◆ **Work item**:
Every record, from the first to the last, is to be printed again exactly.

[Start of Attachment]

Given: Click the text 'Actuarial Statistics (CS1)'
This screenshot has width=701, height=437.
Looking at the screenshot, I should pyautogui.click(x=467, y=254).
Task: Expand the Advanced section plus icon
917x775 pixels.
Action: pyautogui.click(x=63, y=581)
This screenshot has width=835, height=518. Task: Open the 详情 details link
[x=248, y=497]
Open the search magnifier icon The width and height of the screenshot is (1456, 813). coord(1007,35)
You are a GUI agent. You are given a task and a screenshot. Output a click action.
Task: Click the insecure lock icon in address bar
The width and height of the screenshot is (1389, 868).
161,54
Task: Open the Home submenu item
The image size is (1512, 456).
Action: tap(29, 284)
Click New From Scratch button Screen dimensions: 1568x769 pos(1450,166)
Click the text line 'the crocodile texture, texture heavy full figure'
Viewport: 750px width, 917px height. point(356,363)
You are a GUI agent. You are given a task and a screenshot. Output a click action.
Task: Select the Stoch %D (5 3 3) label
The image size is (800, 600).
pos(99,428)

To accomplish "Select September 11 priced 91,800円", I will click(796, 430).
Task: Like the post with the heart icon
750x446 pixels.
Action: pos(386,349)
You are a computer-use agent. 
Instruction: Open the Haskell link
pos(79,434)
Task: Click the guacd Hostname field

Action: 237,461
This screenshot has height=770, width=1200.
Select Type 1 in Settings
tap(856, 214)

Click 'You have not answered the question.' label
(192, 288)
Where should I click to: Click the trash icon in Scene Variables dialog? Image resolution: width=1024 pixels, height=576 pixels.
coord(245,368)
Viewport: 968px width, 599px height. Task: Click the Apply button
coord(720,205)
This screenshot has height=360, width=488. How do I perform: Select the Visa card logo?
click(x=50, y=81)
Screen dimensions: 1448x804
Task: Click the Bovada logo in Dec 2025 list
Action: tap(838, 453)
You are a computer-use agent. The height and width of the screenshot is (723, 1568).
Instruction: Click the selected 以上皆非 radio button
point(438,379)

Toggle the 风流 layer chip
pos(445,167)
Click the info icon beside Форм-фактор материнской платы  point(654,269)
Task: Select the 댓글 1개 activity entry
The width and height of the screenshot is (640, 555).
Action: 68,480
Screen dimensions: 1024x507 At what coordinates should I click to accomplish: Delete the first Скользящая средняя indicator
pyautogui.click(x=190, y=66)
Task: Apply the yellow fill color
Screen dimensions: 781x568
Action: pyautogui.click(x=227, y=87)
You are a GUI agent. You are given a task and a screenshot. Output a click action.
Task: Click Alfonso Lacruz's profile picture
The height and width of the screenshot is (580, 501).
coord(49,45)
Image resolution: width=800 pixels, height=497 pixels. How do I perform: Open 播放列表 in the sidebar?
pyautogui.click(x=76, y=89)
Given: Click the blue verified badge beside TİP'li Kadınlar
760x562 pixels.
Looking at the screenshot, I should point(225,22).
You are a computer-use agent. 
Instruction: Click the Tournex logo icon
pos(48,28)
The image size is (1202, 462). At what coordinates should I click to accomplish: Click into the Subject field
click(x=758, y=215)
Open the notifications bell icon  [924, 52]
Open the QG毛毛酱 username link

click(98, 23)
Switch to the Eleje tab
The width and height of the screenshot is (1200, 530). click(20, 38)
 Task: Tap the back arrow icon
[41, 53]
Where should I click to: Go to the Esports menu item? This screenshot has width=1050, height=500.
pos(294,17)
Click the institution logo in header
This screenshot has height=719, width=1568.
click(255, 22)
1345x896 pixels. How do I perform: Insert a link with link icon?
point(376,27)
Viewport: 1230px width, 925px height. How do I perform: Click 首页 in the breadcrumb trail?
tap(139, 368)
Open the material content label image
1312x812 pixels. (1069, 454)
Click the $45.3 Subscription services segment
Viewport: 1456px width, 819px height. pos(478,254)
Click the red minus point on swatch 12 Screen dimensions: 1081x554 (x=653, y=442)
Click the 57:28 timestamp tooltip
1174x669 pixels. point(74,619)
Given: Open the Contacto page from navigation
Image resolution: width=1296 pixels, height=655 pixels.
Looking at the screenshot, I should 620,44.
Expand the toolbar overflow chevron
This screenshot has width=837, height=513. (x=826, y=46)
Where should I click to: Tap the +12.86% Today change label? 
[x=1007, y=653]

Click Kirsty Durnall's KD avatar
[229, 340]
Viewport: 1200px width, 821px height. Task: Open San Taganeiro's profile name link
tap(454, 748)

[End of Attachment]

◆ **Task solution**:
Given: Click the text 'Actuarial Statistics (CS1)'
This screenshot has width=701, height=437.
Looking at the screenshot, I should pyautogui.click(x=467, y=254).
Task: Expand the Advanced section plus icon
917x775 pixels.
Action: pyautogui.click(x=63, y=581)
This screenshot has width=835, height=518. Task: Open the 详情 details link
[x=248, y=497]
Open the search magnifier icon The width and height of the screenshot is (1456, 813). coord(1007,35)
You are a GUI agent. You are given a task and a screenshot. Output a click action.
Task: Click the insecure lock icon in address bar
The width and height of the screenshot is (1389, 868).
161,54
Task: Open the Home submenu item
The image size is (1512, 456).
Action: tap(29, 284)
Click New From Scratch button Screen dimensions: 1568x769 pos(1450,166)
Click the text line 'the crocodile texture, texture heavy full figure'
Viewport: 750px width, 917px height. point(356,363)
You are a GUI agent. You are given a task and a screenshot. Output a click action.
Task: Select the Stoch %D (5 3 3) label
The image size is (800, 600).
pos(99,428)

To accomplish "Select September 11 priced 91,800円", I will click(796, 430).
Task: Like the post with the heart icon
750x446 pixels.
Action: pos(386,349)
You are a computer-use agent. 
Instruction: Open the Haskell link
pos(79,434)
Task: Click the guacd Hostname field

Action: 237,461
This screenshot has height=770, width=1200.
Select Type 1 in Settings
tap(856, 214)

Click 'You have not answered the question.' label
(192, 288)
Where should I click to: Click the trash icon in Scene Variables dialog? Image resolution: width=1024 pixels, height=576 pixels.
coord(245,368)
Viewport: 968px width, 599px height. Task: Click the Apply button
coord(720,205)
This screenshot has height=360, width=488. How do I perform: Select the Visa card logo?
click(x=50, y=81)
Screen dimensions: 1448x804
Task: Click the Bovada logo in Dec 2025 list
Action: tap(838, 453)
You are a computer-use agent. The height and width of the screenshot is (723, 1568).
Instruction: Click the selected 以上皆非 radio button
point(438,379)

Toggle the 风流 layer chip
pos(445,167)
Click the info icon beside Форм-фактор материнской платы  point(654,269)
Task: Select the 댓글 1개 activity entry
The width and height of the screenshot is (640, 555).
Action: 68,480
Screen dimensions: 1024x507 At what coordinates should I click to accomplish: Delete the first Скользящая средняя indicator
pyautogui.click(x=190, y=66)
Task: Apply the yellow fill color
Screen dimensions: 781x568
Action: pyautogui.click(x=227, y=87)
You are a GUI agent. You are given a task and a screenshot. Output a click action.
Task: Click Alfonso Lacruz's profile picture
The height and width of the screenshot is (580, 501).
coord(49,45)
Image resolution: width=800 pixels, height=497 pixels. How do I perform: Open 播放列表 in the sidebar?
pyautogui.click(x=76, y=89)
Given: Click the blue verified badge beside TİP'li Kadınlar
760x562 pixels.
Looking at the screenshot, I should point(225,22).
You are a computer-use agent. 
Instruction: Click the Tournex logo icon
pos(48,28)
The image size is (1202, 462). At what coordinates should I click to accomplish: Click into the Subject field
click(x=758, y=215)
Open the notifications bell icon  [924, 52]
Open the QG毛毛酱 username link

click(98, 23)
Switch to the Eleje tab
The width and height of the screenshot is (1200, 530). click(20, 38)
 Task: Tap the back arrow icon
[41, 53]
Where should I click to: Go to the Esports menu item? This screenshot has width=1050, height=500.
pos(294,17)
Click the institution logo in header
This screenshot has height=719, width=1568.
click(255, 22)
1345x896 pixels. How do I perform: Insert a link with link icon?
point(376,27)
Viewport: 1230px width, 925px height. How do I perform: Click 首页 in the breadcrumb trail?
tap(139, 368)
Open the material content label image
1312x812 pixels. (1069, 454)
Click the $45.3 Subscription services segment
Viewport: 1456px width, 819px height. pos(478,254)
Click the red minus point on swatch 12 Screen dimensions: 1081x554 (x=653, y=442)
Click the 57:28 timestamp tooltip
1174x669 pixels. point(74,619)
Given: Open the Contacto page from navigation
Image resolution: width=1296 pixels, height=655 pixels.
Looking at the screenshot, I should 620,44.
Expand the toolbar overflow chevron
This screenshot has width=837, height=513. (x=826, y=46)
Where should I click to: Tap the +12.86% Today change label? 
[x=1007, y=653]

Click Kirsty Durnall's KD avatar
[229, 340]
Viewport: 1200px width, 821px height. Task: Open San Taganeiro's profile name link
tap(454, 748)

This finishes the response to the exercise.